Idea for a solution:

A checkbox in the "Backup Schedule" dialog of Virtualmin, where instead of typing "Backup destinations: Local file or directory = /mnt/backups", you choose "Backup destinations: Mounted filesystem = /mnt/backups".
In this mode, before doing any backups, Virtualmin first runs the "mount" command to ensure that /mnt/backups has some filesystem mounted on it. If it doesn't, then the backup is deferred until later, the virtualmin admin is emailed with an error report saying that the backup server is down, and a cron job is scheduled to retry again later.
It retries either infinitely or a set number of times, possibly with staggered intervals like first trying in 5 minutes, then if that fails wait another 20 minutes, then if that fails wait another 40 minutes, then 60 minutes, etc. This is the same strategy used by Postfix when trying to deliver emails to non-responding servers, and is very efficient, by first assuming that the server might be down briefly and therefore trying tight intervals, but then gradually slowing down when it becomes clear that the downtime will be long.
Note: The /mnt/backups location of course has to be mounted using "autofs" for this to work, so that it reconnects automatically - otherwise it will just stay dismounted the whole time even after the server has come back online, and the deferred backup will never succeed.

The deferred processing is the most difficult part of this idea. Running the "mount" command to validate the mountpoint before proceeding and on failure deferring+emailing admin is easy - ensuring that the mountpoint is set up with "autofs" so that it'll actually be coming back online is easy - but actually rewriting how Virtualmin backups are scheduled to allow for deferred processing is tougher, mainly because of the need to avoid pileups in case "the next scheduled backup is hit while another earlier backup is still in the deferred queue". For that, it'd have to be more clever and only perform one of the deferred backups when it comes to each clashing scenario.

What are your thoughts? Any other ways this setup could be improved?

Status:

Active

Comments

Submitted by JamieCameron on Thu, 06/06/2013 - 11:38 Comment #1

We aren't likely to implement special handling for mount points any time soon - it makes too many assumptions about how a customer's system it setup.

However, you can define a command that gets run before a scheduled backup.
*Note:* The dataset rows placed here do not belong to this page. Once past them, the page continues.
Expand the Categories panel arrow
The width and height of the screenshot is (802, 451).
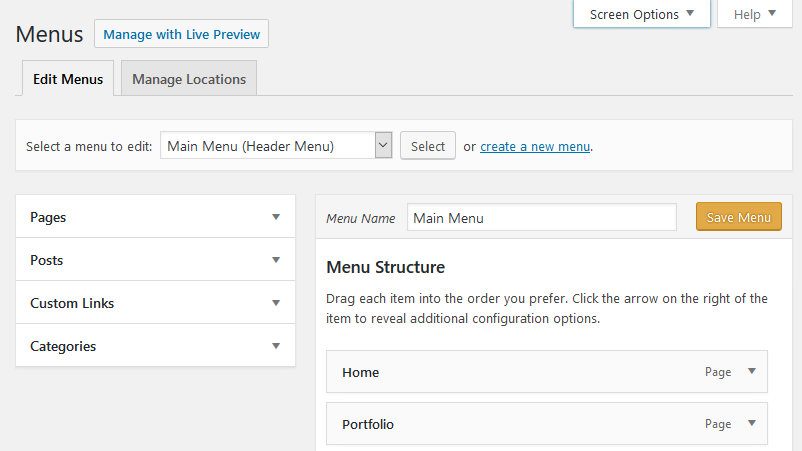pos(276,346)
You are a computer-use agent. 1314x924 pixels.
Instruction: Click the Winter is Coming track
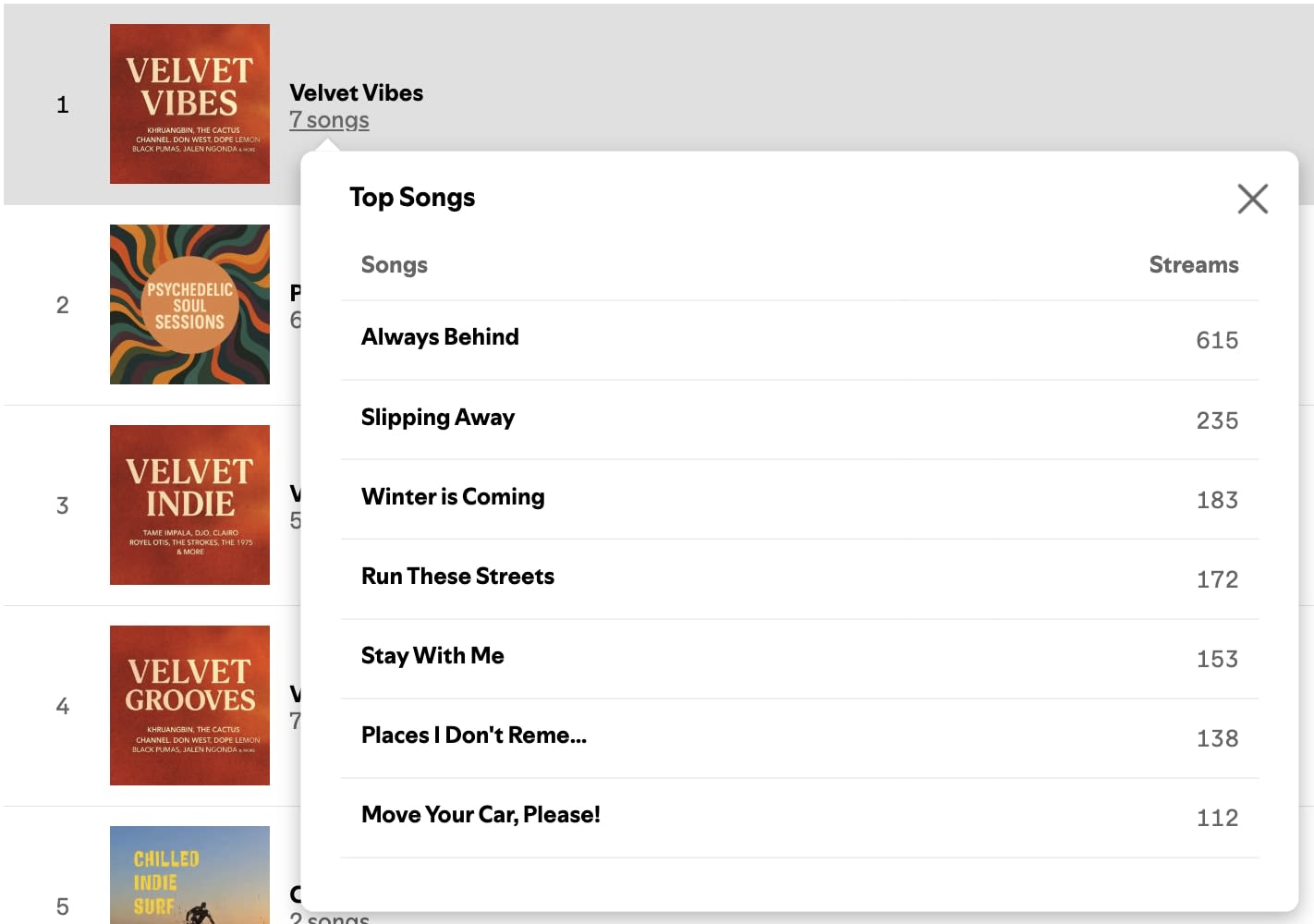pos(453,497)
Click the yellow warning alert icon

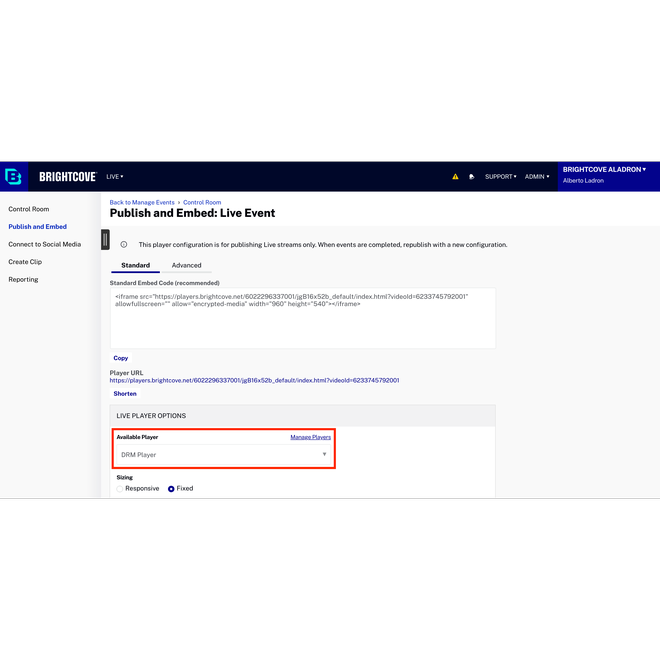455,177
This could be a shell script that does a mount, waits for a mount point to become available, and optionally exits with a non-zero status if the mount isn't working.

Submitted by aitte on Thu, 06/06/2013 - 13:54 Comment #2

"optionally exits with a non-zero status if the mount isn't working." - FANTASTIC! That is good enough. It'll be simple to write a shell script that checks if something is mounted there, or otherwise return 1 to abort the backup. Heck, it's even possible to send an email to the admin from that shell script in case of an error.
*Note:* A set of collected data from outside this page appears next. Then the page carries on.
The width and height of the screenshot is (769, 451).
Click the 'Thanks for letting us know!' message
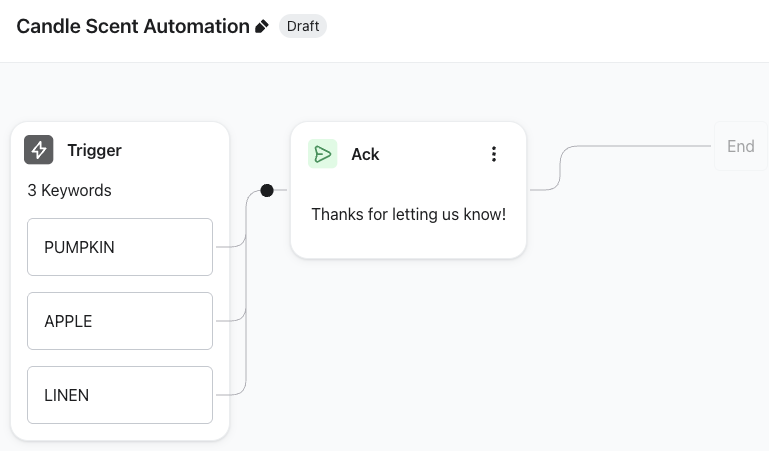coord(408,214)
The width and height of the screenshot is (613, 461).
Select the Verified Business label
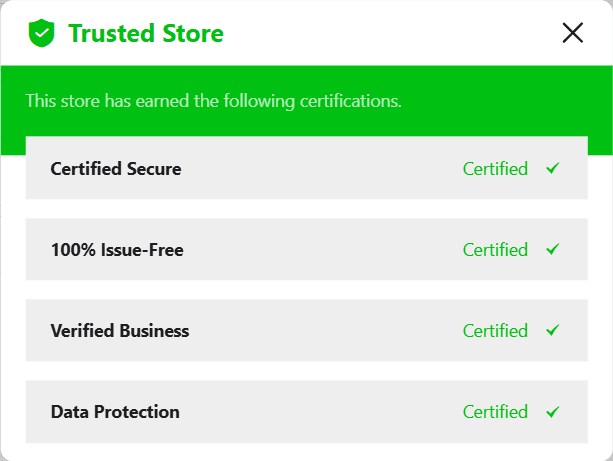click(120, 331)
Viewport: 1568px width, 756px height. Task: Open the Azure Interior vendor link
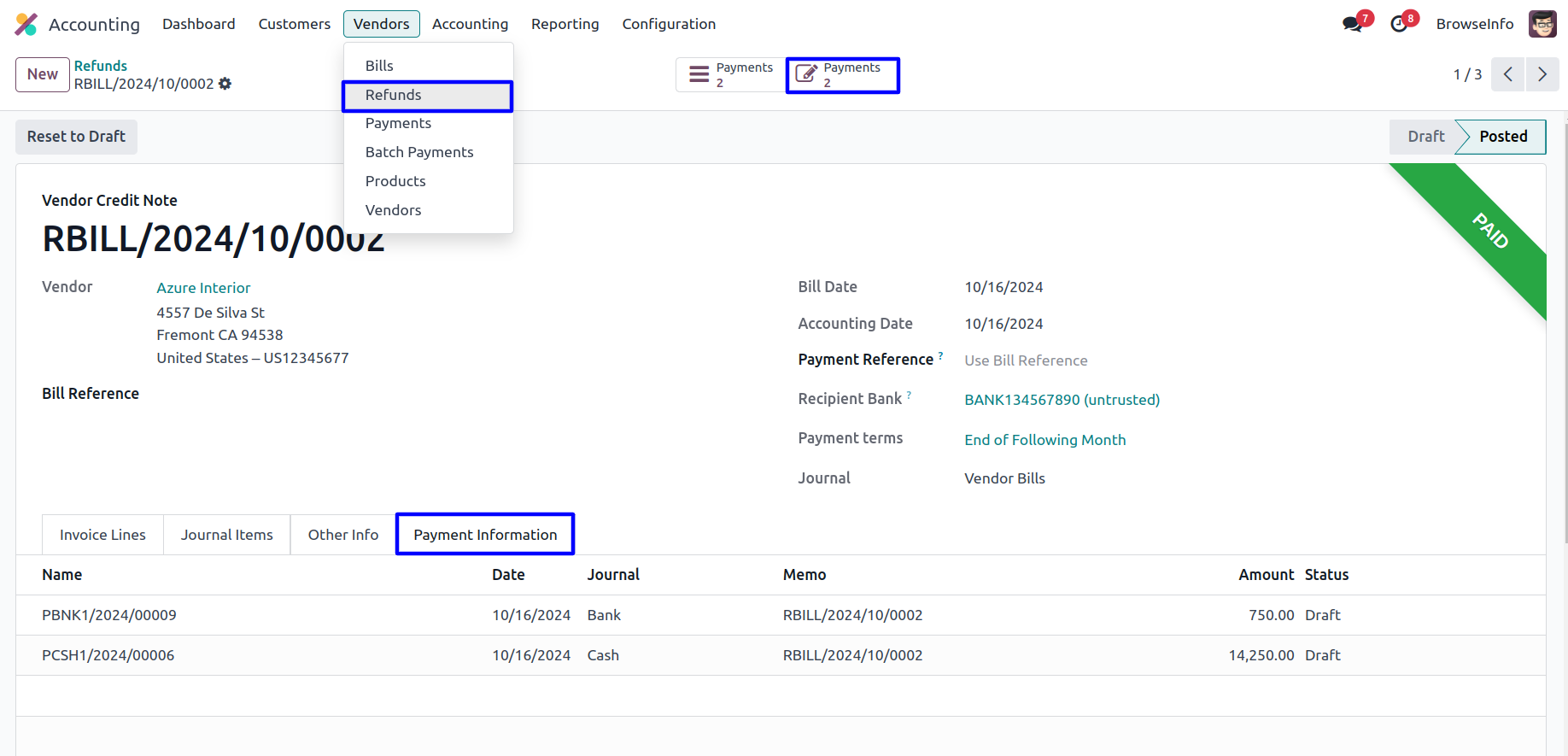coord(203,288)
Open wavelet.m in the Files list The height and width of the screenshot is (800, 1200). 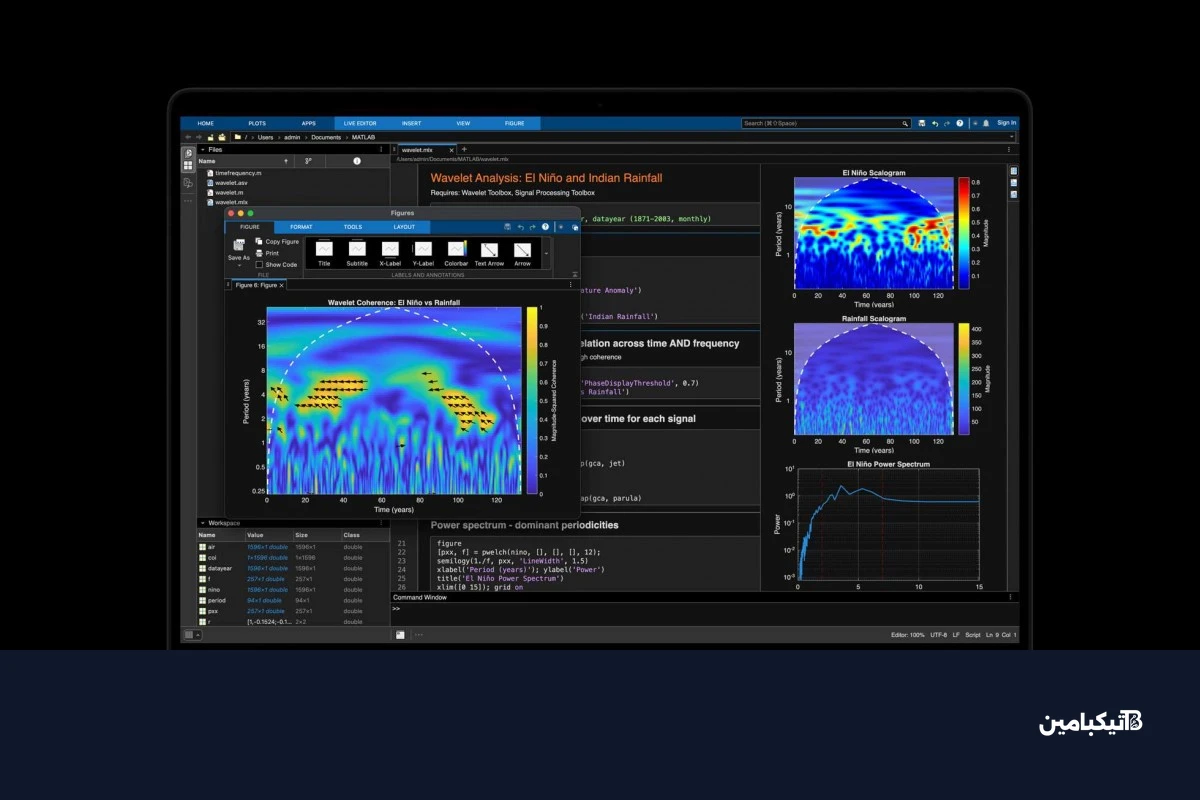(x=231, y=192)

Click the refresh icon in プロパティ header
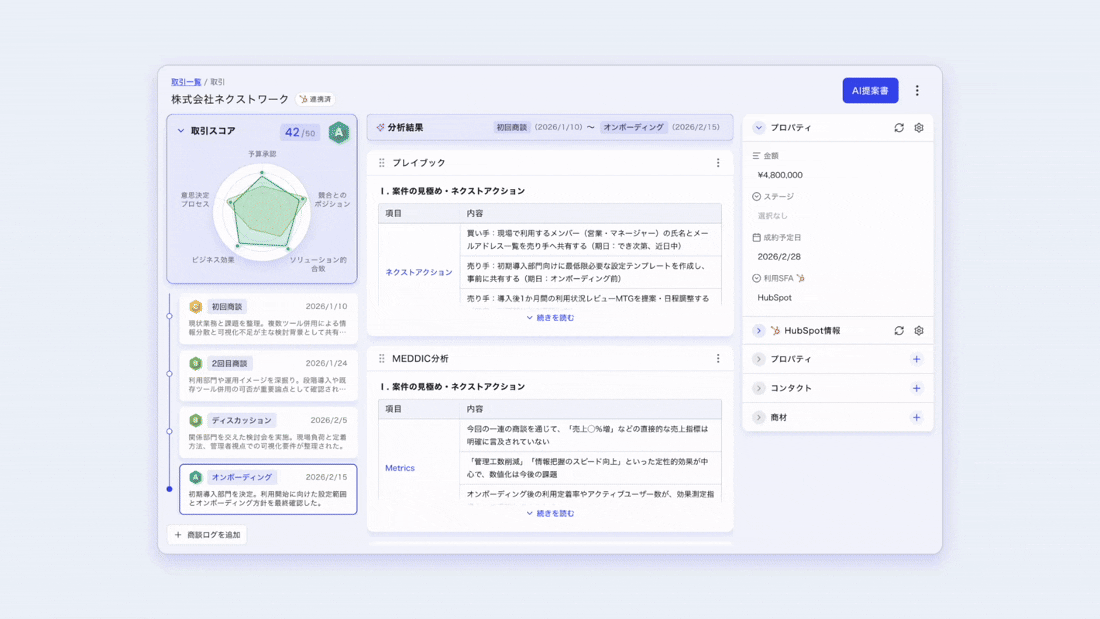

That solves absolutely everything apart from retries via deferred processing, but it's okay. I'd rather miss a few backups if the backup server is down at that exact time, than risk having backups written to the local filesystem again. :-) Too many people nearly fill their VMs as it is, so backups can't go to the local filesystem.

I wish there was a way to retry backups later, but hey I'll take the lesser of 2 evils.

Edit: Actually, come to think of it, what do you think of a special case such as "if pre-backup script returns 31337, defer the backup; if 0, perform backup, for any other value skip backup".

A scriptable process/abort/defer-queue like that would be a very powerful feature. But also one that not many users are likely to notice, except the power users. So I know your work is better put in other places...

Still, a queue might be as simple as something like:

loop through all scheduled backup jobs
   if time_for_this_job_to_run
     if NOT this_job_already_in_defer_queue (avoids the pileup scenario where a job runs again while an earlier copy of it is still deferred)
       if ok
           do backup now
       elseif not ok
           skip this backup completely
       elseif script_says_defer_this_job
           add this job to defer-queue

With that setup, all that's needed then is a separate cronjob which scans the defer-queue and if it's time to retry a job, it re-executes it (including pre-command) and makes a new decision. Etc etc etc... Until it either exceeds maximum retries or succeeds.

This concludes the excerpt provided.